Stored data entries
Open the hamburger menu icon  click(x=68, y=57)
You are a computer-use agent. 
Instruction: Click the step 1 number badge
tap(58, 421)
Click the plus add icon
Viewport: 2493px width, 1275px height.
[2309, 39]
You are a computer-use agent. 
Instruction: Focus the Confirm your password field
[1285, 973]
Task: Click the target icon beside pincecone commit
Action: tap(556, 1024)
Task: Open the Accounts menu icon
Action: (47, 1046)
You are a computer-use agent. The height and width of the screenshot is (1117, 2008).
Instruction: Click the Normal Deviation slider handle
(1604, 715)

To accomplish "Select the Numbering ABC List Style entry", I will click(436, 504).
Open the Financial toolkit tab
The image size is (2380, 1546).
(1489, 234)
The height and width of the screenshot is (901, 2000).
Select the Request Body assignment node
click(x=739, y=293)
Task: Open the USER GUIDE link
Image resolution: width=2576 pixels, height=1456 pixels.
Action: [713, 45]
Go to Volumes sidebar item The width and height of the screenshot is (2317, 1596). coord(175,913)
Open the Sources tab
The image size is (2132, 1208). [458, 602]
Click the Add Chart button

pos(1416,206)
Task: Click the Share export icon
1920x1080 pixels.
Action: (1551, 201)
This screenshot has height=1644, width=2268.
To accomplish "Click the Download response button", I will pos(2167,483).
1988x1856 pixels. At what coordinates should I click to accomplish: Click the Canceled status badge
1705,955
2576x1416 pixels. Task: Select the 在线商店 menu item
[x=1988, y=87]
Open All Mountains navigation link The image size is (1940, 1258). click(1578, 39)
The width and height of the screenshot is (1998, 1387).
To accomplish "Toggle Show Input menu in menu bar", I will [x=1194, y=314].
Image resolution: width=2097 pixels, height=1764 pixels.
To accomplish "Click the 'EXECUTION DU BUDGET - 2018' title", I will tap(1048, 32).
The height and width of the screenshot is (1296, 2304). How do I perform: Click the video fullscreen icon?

_THE PROBLEM_. Reproduce every record word for word.

_ANSWER FOR THIS EXERCISE_.
Open the hamburger menu icon  click(x=68, y=57)
You are a computer-use agent. 
Instruction: Click the step 1 number badge
tap(58, 421)
Click the plus add icon
Viewport: 2493px width, 1275px height.
[2309, 39]
You are a computer-use agent. 
Instruction: Focus the Confirm your password field
[1285, 973]
Task: Click the target icon beside pincecone commit
Action: tap(556, 1024)
Task: Open the Accounts menu icon
Action: (47, 1046)
You are a computer-use agent. The height and width of the screenshot is (1117, 2008).
Instruction: Click the Normal Deviation slider handle
(1604, 715)

To accomplish "Select the Numbering ABC List Style entry", I will click(436, 504).
Open the Financial toolkit tab
The image size is (2380, 1546).
(1489, 234)
The height and width of the screenshot is (901, 2000).
Select the Request Body assignment node
click(x=739, y=293)
Task: Open the USER GUIDE link
Image resolution: width=2576 pixels, height=1456 pixels.
Action: [713, 45]
Go to Volumes sidebar item The width and height of the screenshot is (2317, 1596). coord(175,913)
Open the Sources tab
The image size is (2132, 1208). [458, 602]
Click the Add Chart button

pos(1416,206)
Task: Click the Share export icon
1920x1080 pixels.
Action: (1551, 201)
This screenshot has height=1644, width=2268.
To accomplish "Click the Download response button", I will pos(2167,483).
1988x1856 pixels. At what coordinates should I click to accomplish: Click the Canceled status badge
1705,955
2576x1416 pixels. Task: Select the 在线商店 menu item
[x=1988, y=87]
Open All Mountains navigation link The image size is (1940, 1258). click(1578, 39)
The width and height of the screenshot is (1998, 1387).
To accomplish "Toggle Show Input menu in menu bar", I will [x=1194, y=314].
Image resolution: width=2097 pixels, height=1764 pixels.
To accomplish "Click the 'EXECUTION DU BUDGET - 2018' title", I will tap(1048, 32).
The height and width of the screenshot is (1296, 2304). How do I perform: Click the video fullscreen icon?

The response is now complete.